Excavation of Cashel's medieval town wall and associated features was conducted before the construction of a library, adjacent to Friar Street. The site covered an area of 110m2. The excavated area consisted of the north-south basal remains of the town wall, built c. 1265. The wall was built as two separate walls, running parallel to each other. They were constructed of mortar-bonded, dressed, inner and outer faces with a fill of small stone and mortar. Existing portions of the town wall throughout the town showed that this double wall would have been conjoined at parapet level. The footing of the outer wall on the excavation site was 0.4m below the inner portion. The outer wall also showed evidence of an external batter. A multi-phase external defensive ditch was revealed. Its maximum depth was 2.4m below the ground level, but it had a depth of 1.4m from the footing of the external wall. Subsequent disturbance of the ground had obliterated the external aspect of the ditch. However, it can be estimated that its full extent was c. 6m wide. Animal bone and 13th–14th-century pottery were recovered from the wall and ditch area, and 17th-century disturbance of the walled area divulged a cobbled path inside the walled area that would have traversed the wall itself. The town ditch had been allowed to silt up. Part of the silted area had been removed to create a stone-lined trough that had reused stone from the town wall. The fill of the trough's revetting structure was hard-packed, redeposited, natural soil, which had some scant evidence of being paved with limestone flagstones. The artefactual nature of the trough and cobbled path was consistent with a 17th-century date.

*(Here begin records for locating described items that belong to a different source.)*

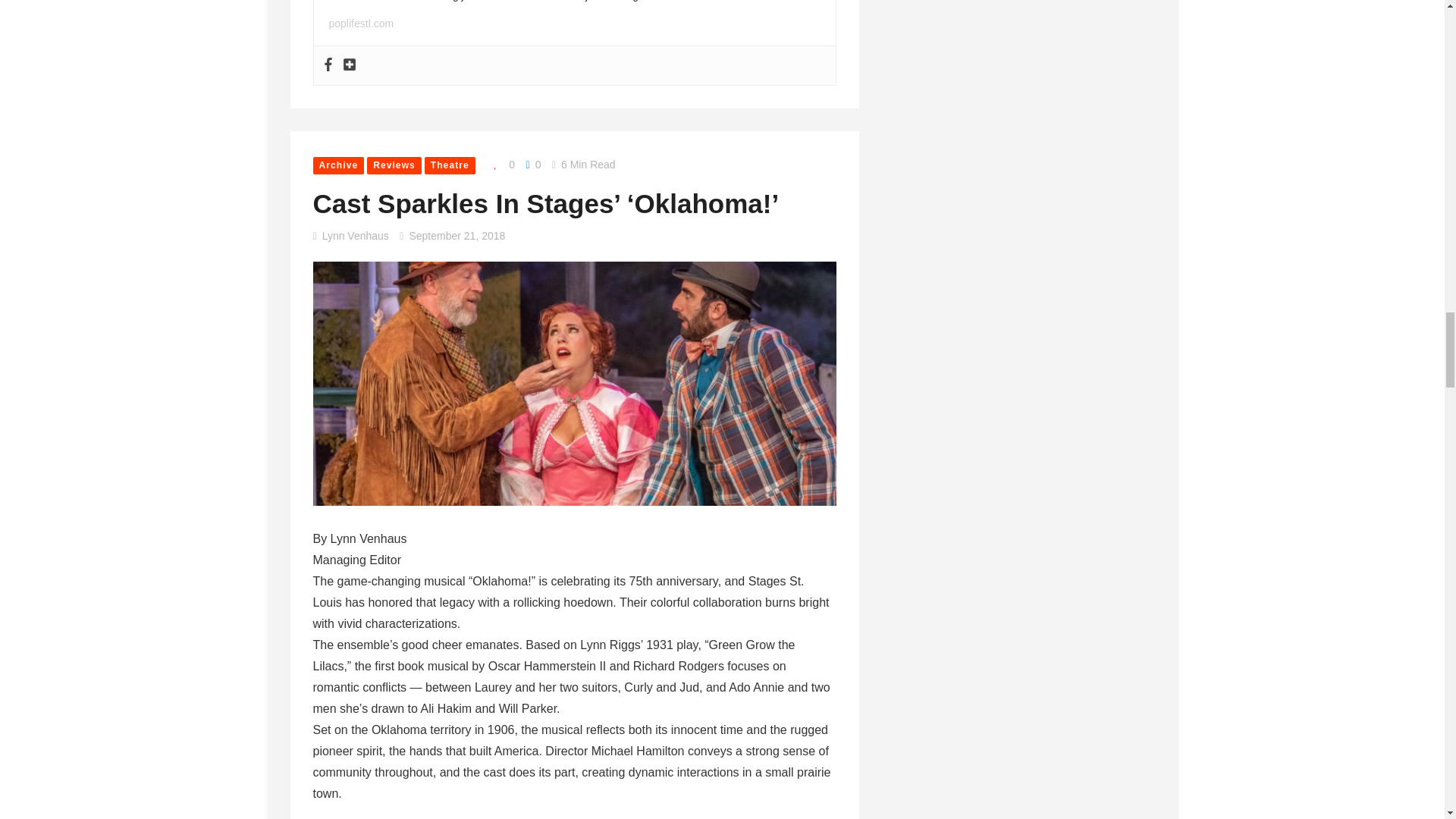
Like this (500, 164)
Archive (338, 165)
Theatre (450, 165)
Reviews (394, 165)
poplifestl.com (361, 23)
September 21, 2018 (457, 235)
0 (532, 164)
0 (500, 164)
Lynn Venhaus (354, 235)
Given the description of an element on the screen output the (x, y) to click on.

The inner portion of the town wall was built on the remains of a substantial backfilled ditch that extended beyond the excavation area. It was 1.8m deep. Part of a human burial was recovered from the base of this ditch. The backfill contained 13th–14th-century pottery. It is probable that the pottery entered here during the backfilling phase. The nature of the backfill is consistent with bank material. It is possible that this ditch and bank arrangement has some association with the nearby St John's Cathedral. St John's Cathedral is on the site of an earlier, medieval church. Feehan's Road immediately to the south of St John's Cathedral describes a curve, which may be the boundary of an ecclesiastical enclosure. If the orientation of the low ridge on which St John's Cathedral stands is considered with the curve of Feehan's Road, it is not implausible that the backfilled ditch forms part of an ecclesiastical enclosure. The partially excavated remains of the human burial would substantiate an ecclesiastical perspective.